Hot Mess Express
It is what it is!
Tuesday, April 20, 2021
Black Lives Matter (OH, and happy 4/20)
Today, in what is a very rare thing, a white cop was found guilty of killing an unarmed black man. I imagine the streets of Minneapolis will be singing tonight.
Although this battle was won, the war still rages.
I had to come to terms with my own racism. I am white. I grew up in a tiny farming town in the Midwest. My entire public-school experience did not include any people of color. We were all white. However, this wasn't an issue with my group of friends. We never even considered racism. I'm guessing it's because we were so far removed from minority struggles, it's something we just didn't think about. Even when we were older, in high school it was not an issue. Most of my friends and I were involved in many extracurricular activities that took us to other schools for competitions, schools that had diverse students. We didn't see black/brown/white students, we saw them as our peers and competitors.
As I grew into my adult years and began to learn about the world (well as best as I could do in the middle of the country). I honestly believed that I was not a racist. Not that I've had hate in my heart but, I always treated black/brown/Asian/etc. people like I would want to be treated.
Then in my late 20's I moved from my small town to a bigger town, a college town. This is the time that I was really opened. Even though I was in the same state, moving to this college town was a world away from where I grew up. I had never had Thai food before, I never had Indian food before, I saw concerts, live music, went on vacations and saw things I thought I would never see. During my time in this town, I had such a diverse set of friends, Black, Latinx, Korean, LGBTQ, hippies, academics. I also visited a Muslim mosque and a Buddhist Temple. Although I should note I'm not at all religious however, the experience was magnificent and beautiful. Though, the biggest thing I received was the curiosity and critical thinking of current events and politics. I am now a political junkie and have since turned my roommate into a political junkie. We watch about 6 hours of news a day (on a weekday) more on the weekends.

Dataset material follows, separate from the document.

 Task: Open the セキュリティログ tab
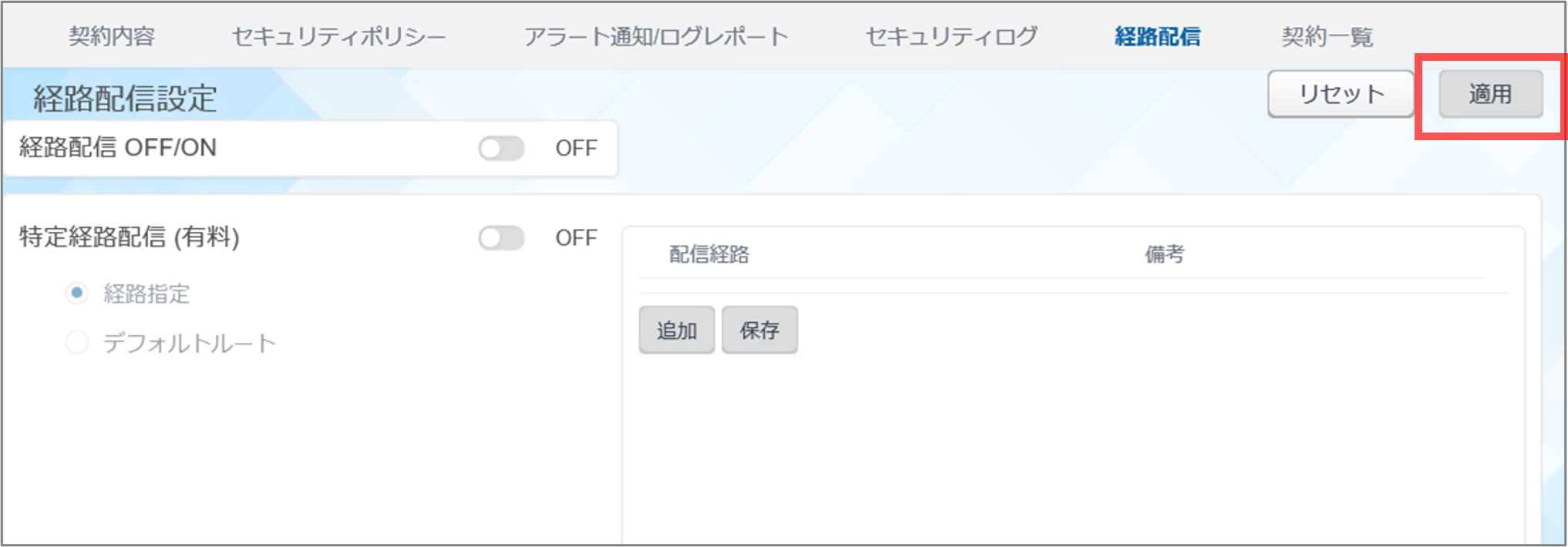point(951,36)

Now that I’m (so sorry to use this term) woke, I know there’s so much more to racism than just spewing racists hateful comments. I learned about systemic racism
After about 14 years I moved back to my small town to be close to my aging parents. This town is again a world away from the college town I lived in. I don't find a lot of like-minded people here.
So back to my first statement about racism. When I came back to town I really started diving into political news and I started seeing how many unarmed black men were being killed by police officers. For me, it sort of started with Michael Brown. I was not there; I do not know what happened. I do not know why the police officer felt he was in danger. Again, I put in in the back of my mind, not that I'm not sympathetic I was very sad about it, I was just far removed from it. It didn't affect me. But then came Laquan McDonald. Yes, he was on a dangerous drug, yes, he had a large knife. I'm thinking to myself, if I were in that situation, would I shoot, would I feel threated? I think I would, however once he was down, he was down. Then the Chicago Police put 16...yes 16 additional bullets in his body. THAT IS EXCESSIVE.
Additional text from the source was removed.